Exercise aim: For the material below, reproduce exactly each line from the one that has "The height and" through the one that has "371x237 pixels.", and no others; pictures stay out.

Data to process:

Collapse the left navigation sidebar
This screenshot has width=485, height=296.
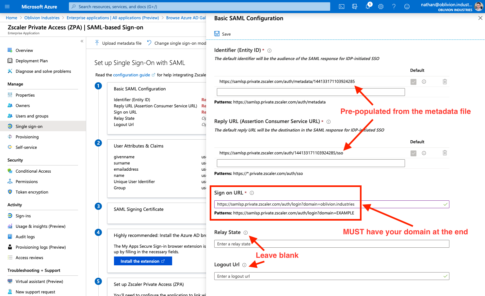(82, 41)
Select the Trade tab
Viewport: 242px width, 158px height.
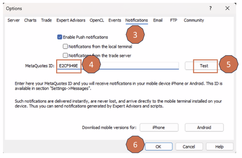[46, 21]
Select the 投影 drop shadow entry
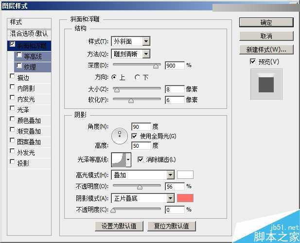300x243 pixels. 23,163
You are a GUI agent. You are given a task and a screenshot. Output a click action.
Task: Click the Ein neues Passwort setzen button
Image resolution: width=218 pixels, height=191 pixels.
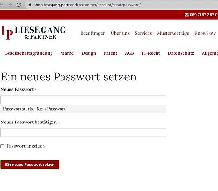[30, 165]
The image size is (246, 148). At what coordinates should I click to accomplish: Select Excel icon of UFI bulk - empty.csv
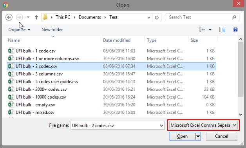pyautogui.click(x=11, y=105)
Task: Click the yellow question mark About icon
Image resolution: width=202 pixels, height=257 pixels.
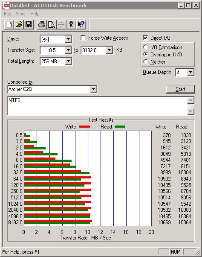Action: click(71, 25)
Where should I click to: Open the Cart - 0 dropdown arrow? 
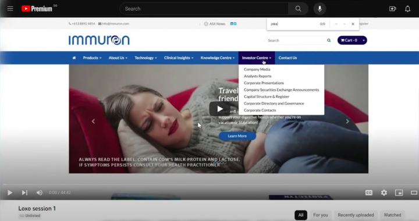364,40
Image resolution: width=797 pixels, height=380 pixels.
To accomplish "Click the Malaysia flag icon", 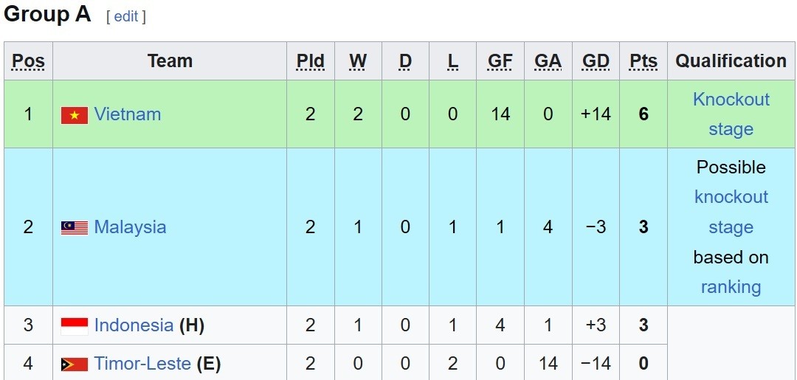I will click(75, 228).
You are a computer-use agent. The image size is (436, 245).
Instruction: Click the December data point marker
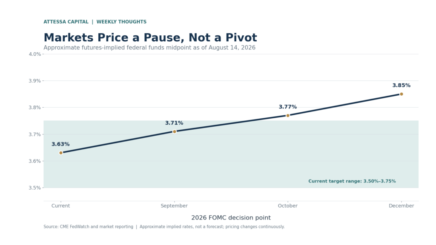tap(401, 94)
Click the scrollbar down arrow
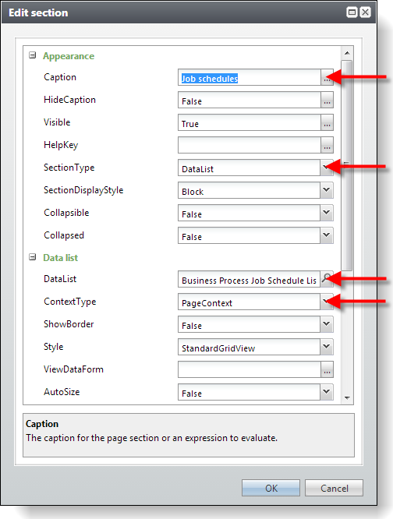 (x=347, y=398)
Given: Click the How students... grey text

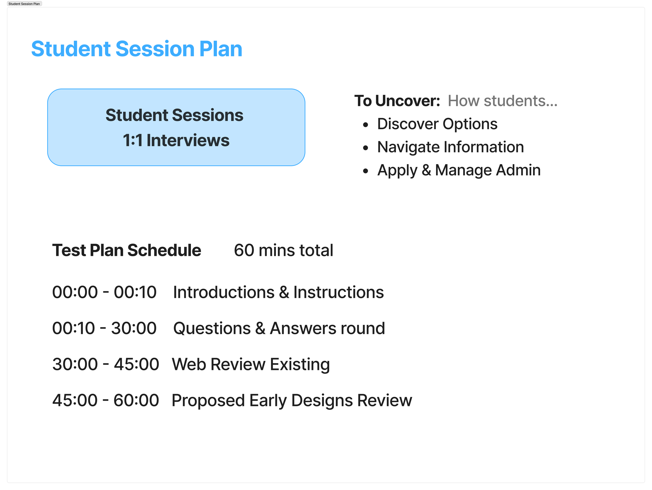Looking at the screenshot, I should tap(503, 101).
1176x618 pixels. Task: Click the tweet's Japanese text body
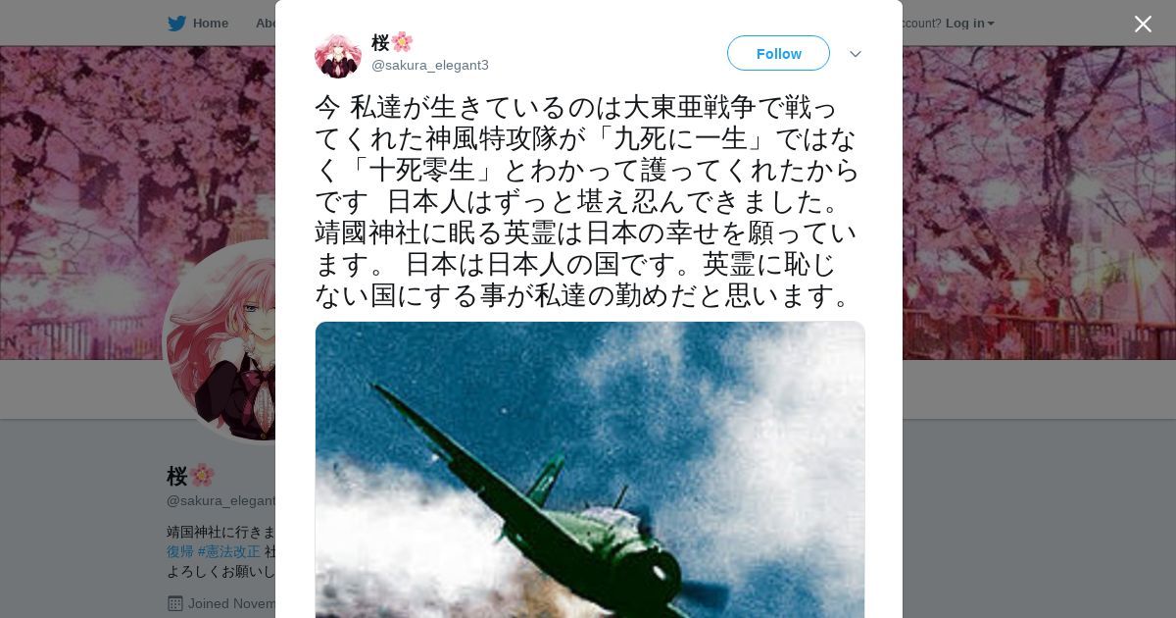pos(588,201)
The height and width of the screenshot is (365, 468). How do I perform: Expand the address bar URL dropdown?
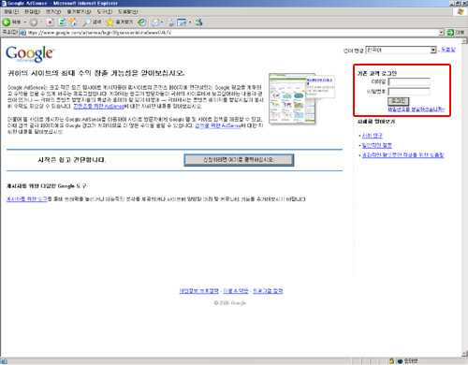coord(441,33)
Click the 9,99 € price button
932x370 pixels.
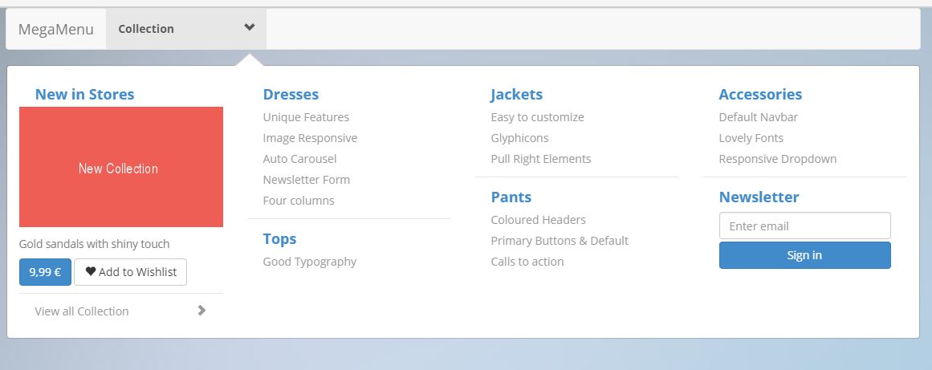[45, 272]
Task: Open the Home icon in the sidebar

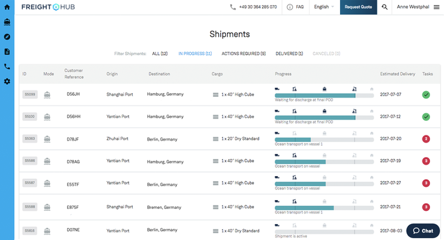Action: [x=7, y=7]
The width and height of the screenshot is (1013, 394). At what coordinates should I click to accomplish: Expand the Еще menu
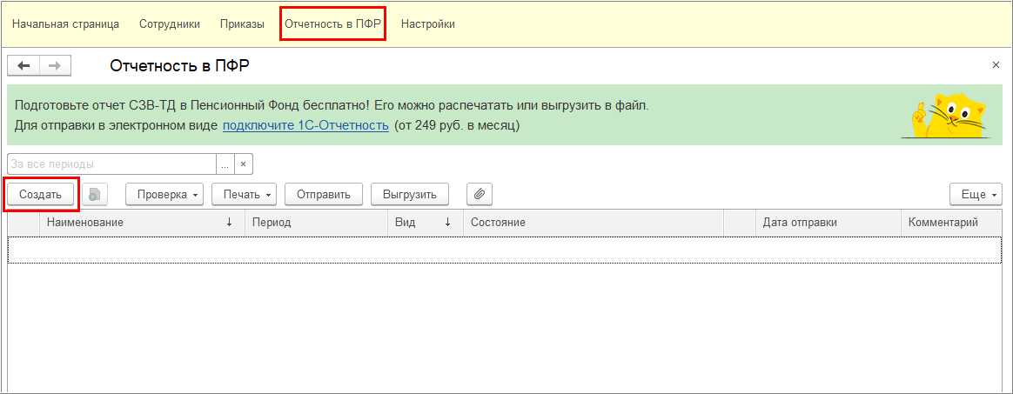[x=976, y=194]
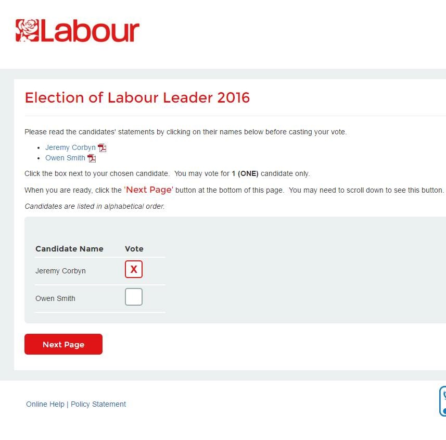This screenshot has width=446, height=440.
Task: Open Owen Smith's candidate statement link
Action: point(65,158)
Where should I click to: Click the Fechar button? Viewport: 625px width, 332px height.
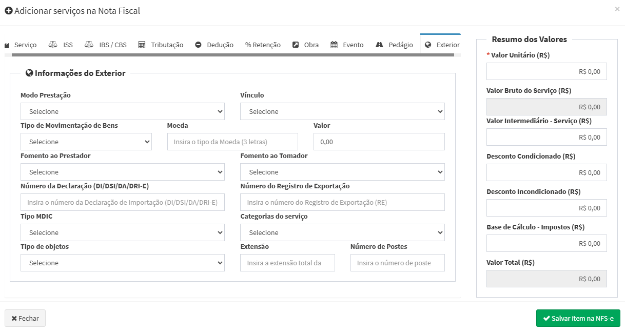pos(25,318)
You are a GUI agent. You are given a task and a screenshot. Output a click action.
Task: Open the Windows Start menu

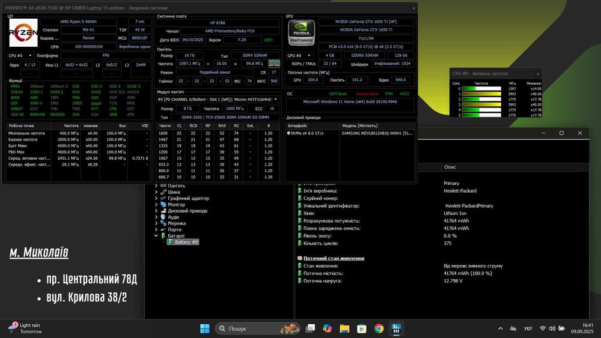(x=204, y=328)
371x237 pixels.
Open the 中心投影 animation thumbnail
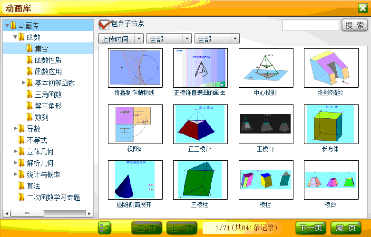[x=265, y=68]
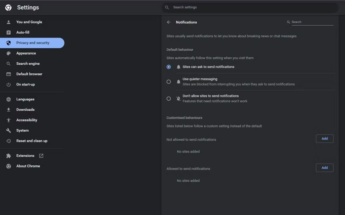Click the Extensions external link icon
Image resolution: width=345 pixels, height=215 pixels.
(x=41, y=155)
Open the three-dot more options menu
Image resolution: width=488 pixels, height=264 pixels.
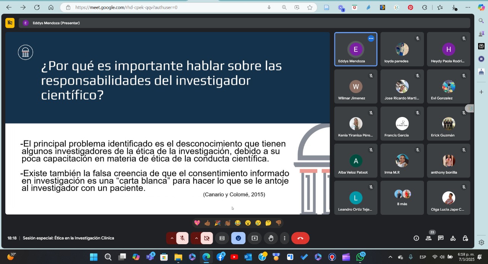click(x=284, y=238)
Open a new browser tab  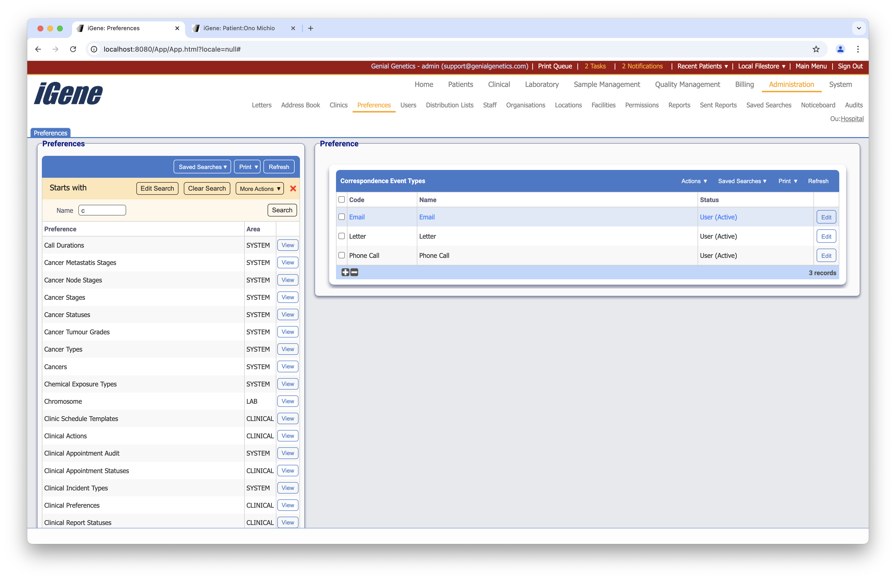pyautogui.click(x=311, y=28)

Finished task:
The height and width of the screenshot is (365, 468). How do I perform: Expand the address bar URL dropdown?
coord(441,33)
Click the 9,99 € price button
932x370 pixels.
[45, 272]
Task: Open the Home icon in the sidebar

Action: [x=7, y=7]
The width and height of the screenshot is (1013, 394). At what coordinates should I click to accomplish: Expand the Еще menu
[x=976, y=194]
This screenshot has width=446, height=440.
Task: Open Owen Smith's candidate statement link
Action: point(65,158)
Where should I click to: Click the Fechar button? Viewport: 625px width, 332px height.
pos(25,318)
You are a GUI agent. You are given a task and a screenshot. Output a click action.
Task: Open the Windows Start menu

(x=204, y=328)
371x237 pixels.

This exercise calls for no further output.